I wanted to test this assertion so I did a Google search on whmurray@dockmaster.mil, the first public e-mail address that I ever used.  Now this was before the world wide web and long before Google, but sure enough, Google found many messages, not all in the same place. After listing 66 messages, Google said "In order to show you the most relevant results, we have omitted some entries very similar to the 66 already displayed." Few of the items returned seem to point to the origin or destination systems but rather to quotes or citations.  So, while there are more messages than those returned, it is unlikely that all messages from the era, or even most of those with historical interest, survive.

Dockmaster may be a special case, one of historical interest.  It was a domain hosted on a Multics system by the National Computer Security Center, a part of the National Security Agency.  It was used by most of the computer security thought leaders of the era and hosted many productive discussions on the topic. Indeed, it was an example of many of the best ideas on the subject.

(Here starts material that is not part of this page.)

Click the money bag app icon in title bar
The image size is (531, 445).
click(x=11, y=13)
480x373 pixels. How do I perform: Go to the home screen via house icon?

Isaacson may be right and we may have lost much of the e-mail. The e-mail I found may be exceptional. Perhaps the content of my message was exceptional; perhaps it was even curated.  I found one message on anus.com, The American Nihilist Underground Society.  (More on this message later.)  However, as storage continues to become cheaper and denser, the potential for e-mail to survive increases.  Thanks to Google, Bing, et.al., we will be able to sift the tiny number of messages with historical interest from the remainder.

Most of us are not aware of the significance of what we are saying or doing at the time we say or do it. It is only with the passage of time that the significance becomes apparent.  The Internet in general, and e-mail in particular, amplify our writings.  They have the potential to filter out and preserve that which is important to history.  However, the recording and reporting of history are, of their essence, imperfect.  History will note and report the impact of paper mail yielding to e-mail.

Isaacson did not comment on blogs, another important source for historians, replacing diaries and journals.  Blogs too may prove to be ephemeral but more will be written, some will survive, and historians will be able to find those that do.

I am satisfied that electronic media contribute to "My Little Mark."